• _AIM OF THE EXERCISE_
Please pull out the stretch from "Which means there" through "whack-a-mole at a time." in the text on card balancing, copying it word for word.

• _DOCUMENT TEXT_
============

Run the actual cards through that table and the diagnosis writes itself: the over-paying 1-costs were the reason the hero stranded energy, the reason summons trivialized bosses, the reason one combo could end a fight in a turn.
Cards first, downstream second
Here’s the part that took me longest to accept, and the part that generalizes hardest. Enemy HP, gear bonuses, charm effects, potions: all of it is priced relative to what a card does. A +5 attack ring is a massive upgrade if a baseline card hits for 6 and an irrelevant rounding error if it hits for 20. Boss HP is “right” only relative to the hero’s real damage per turn, which is just card output averaged over a fight.
Which means there is a strict order of operations. Fix the cards first. If you tune enemy HP while the card baseline is wrong, you’re calibrating the whole game against a broken ruler, and every later pass is patching symptoms of the thing you refused to fix. Get the cards right and most of the downstream numbers can stay where they are. Get them wrong and you’ll re-tune the game forever, one whack-a-mole at a time.

============

• _STORED DATA_
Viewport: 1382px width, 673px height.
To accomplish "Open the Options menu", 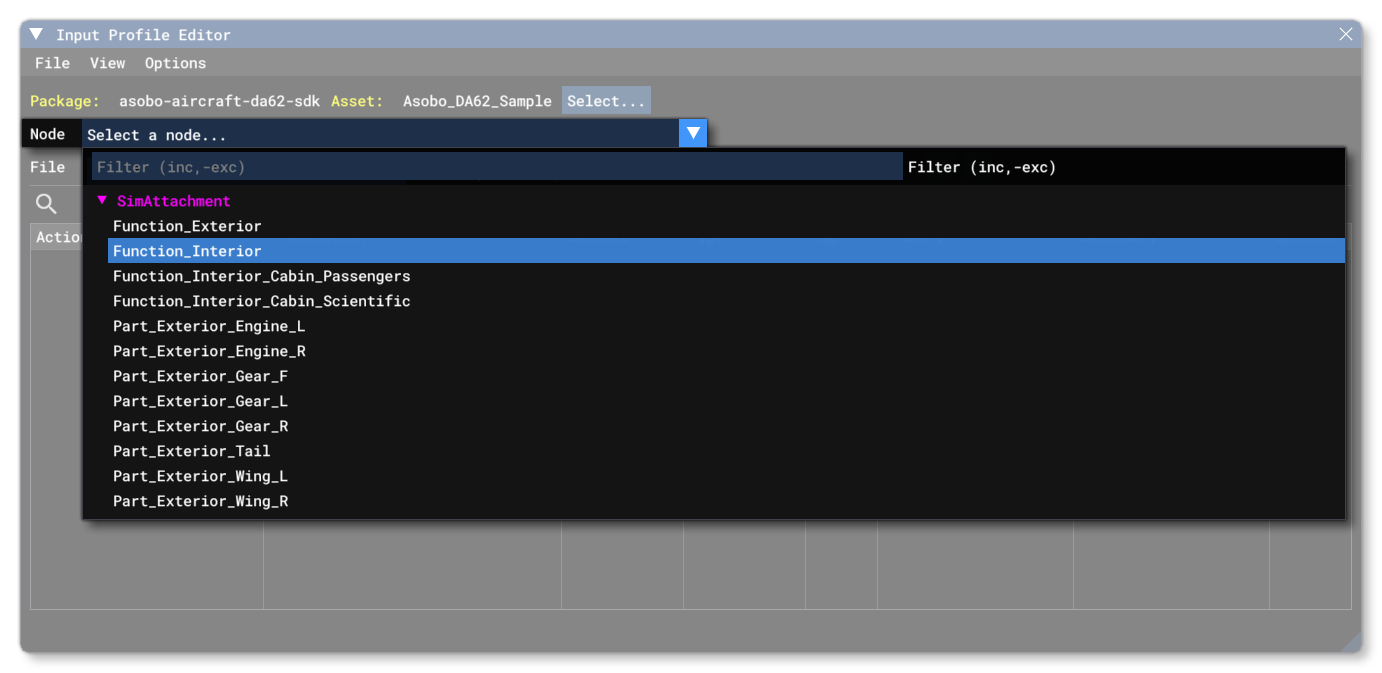I will (x=175, y=62).
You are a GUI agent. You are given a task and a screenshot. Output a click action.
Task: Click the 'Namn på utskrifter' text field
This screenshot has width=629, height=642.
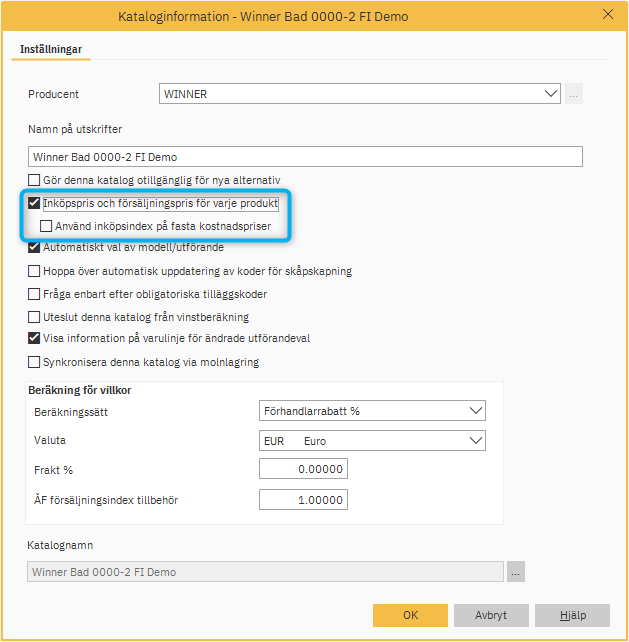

============

• _OUTPUT_
Which means there is a strict order of operations. Fix the cards first. If you tune enemy HP while the card baseline is wrong, you’re calibrating the whole game against a broken ruler, and every later pass is patching symptoms of the thing you refused to fix. Get the cards right and most of the downstream numbers can stay where they are. Get them wrong and you’ll re-tune the game forever, one whack-a-mole at a time.